Directrice de thèse :

Mme Mélina Douchy (Professeur d 'Université à Toulon).

laurent.montet@yahoo.fr


20 avril 2011 3 20 /04 /avril /2011 15:26

Il a des formules qui sont souvent entendues sans que leurs sens ne viennent spontanément à l’esprit. Il faut croire que la locution « développement durable » est de celles-ci. En effet, l’expression devient d’un usage quasi-systématique dans le discours politico-économique, mais l’utilité concrète que ce terme est censé porté ne s’en ressent pas davantage. Cela étant, pour les non initiés, le concept de « développement durable » sonne comme un objet marketing à usage électoraliste ou comme un anesthésiant afin de fédérer sur un projet écologiquement contestable prétendument altruiste. Il est vrai que cette association d’un substantif (développement) et d’un adjectif (durable) ne manque pas d’interpeller ceux qui ont un minimum de vigilance ou qui s’intéressent encore un peu à la chose politique, car il laisse (a contrario) entendre que le développement pourrait ne pas être durable. C’est le comble, n’est-ce pas ? il est déjà relativement difficile pour certaines zones du monde d’accéder au développement ; alors si en plus, il n’est pas durable à quoi bon. En revanche, la pauvreté, elle, depuis plus de quatre décennies, fait encore aujourd’hui la preuve de sa durabilité ; et cela sans qu’il y ait besoin de fournir un effort particulier. Certaines zones du monde semblent être prises dans un sable mouvant et plus elle semble faire un effort pour s’y extirper plus elles s’enlisent. C’est ainsi que l’actualité et l’histoire posent le « sous-développement durable » et la « durabilité de la pauvreté » comme des phénomènes visibles et tangibles pour beaucoup d’individus qui en sont les victimes par héritage. Alors, de ce point de vue, le concept de « développement durable » peut sembler être une nième lamentation d’enfants gâtés, les pays riches, ayant exploité et exploitant encore à outrance les richesses environnementales d’autres peuples, craignent que la surexploitation des produits de la nature n’aboutisse à long terme à un ralentissement voire un périssement de  leurs développements. Alors, de ce point de vue, le « développement durable » serait un projet d’apurement du vieillissement économique des pays riches. Le « développement durable », en écho avec le « commerce équitable », serait le nouvel étendard du nombrilisme occidental ?
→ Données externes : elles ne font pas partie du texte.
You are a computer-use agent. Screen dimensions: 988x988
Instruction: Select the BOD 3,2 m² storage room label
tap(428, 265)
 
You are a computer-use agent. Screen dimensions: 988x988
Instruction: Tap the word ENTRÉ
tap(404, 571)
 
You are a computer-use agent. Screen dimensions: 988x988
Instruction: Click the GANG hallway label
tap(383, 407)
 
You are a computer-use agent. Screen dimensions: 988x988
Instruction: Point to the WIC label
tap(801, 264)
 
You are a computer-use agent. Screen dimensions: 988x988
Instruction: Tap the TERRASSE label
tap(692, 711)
Que nenni, loin de la suspicion légitime qu’il est possible d’avoir en toute chose, le concept de « développement durable » semble tout de même être d’un rare altruisme au sein de cette globalisation principalement mercantiliste. En effet, combien même il est difficile de percevoir dans cette association de mots (substantif + adjectif) une universalité équipollente à celle de la Déclaration des Droit de l’Homme et du Citoyen. Il semble que le concept de « développement durable » ait cette vocation. Il n’y a pas lieu d’être surpris de cette vocation universaliste, elle est inhérente à ses origines onusiennes. En effet, le concept est en gestation depuis au moins le Sommet, à Stockholm (1972), des Nations unies sur l’Homme et l’environnement. Il est consolidé par le « Rapport Brundtland (1987). Dès lors, plus qu’une simple survivance du jusnaturalisme au sein de ce monde marqué par un positivisme pragmatique, le « développement durable » est « contrat social » à la J.J. ROUSSEAU. L’objet de l’obligation de ce contrat est la préservation de l’Homme et des équilibres naturels qui ont conditionné son émergence. Ce « contrat social d’intérêt écologique et économique » ne produit pas de simples obligations naturelles. En France, la Charte de l’environnement, intégrée au bloc de constitutionnalité (Décision n°2008-564 DC du 19 juin 2008 du Conseil constitutionnel), pose donc des obligations juridiques à valeur constitutionnelle. Cela signifie que l’objectif de « développement durable » détient une force normative de niveau supérieur dans la hiérarchie des normes en droit français. L’ensemble des lois produites par le Législateur ou l’ensemble des décrets posés par l’exécutif doivent être conformes à cet objectif. Or, grosso modo, la finalité de l’objectif de « développement durable » est le bien-être.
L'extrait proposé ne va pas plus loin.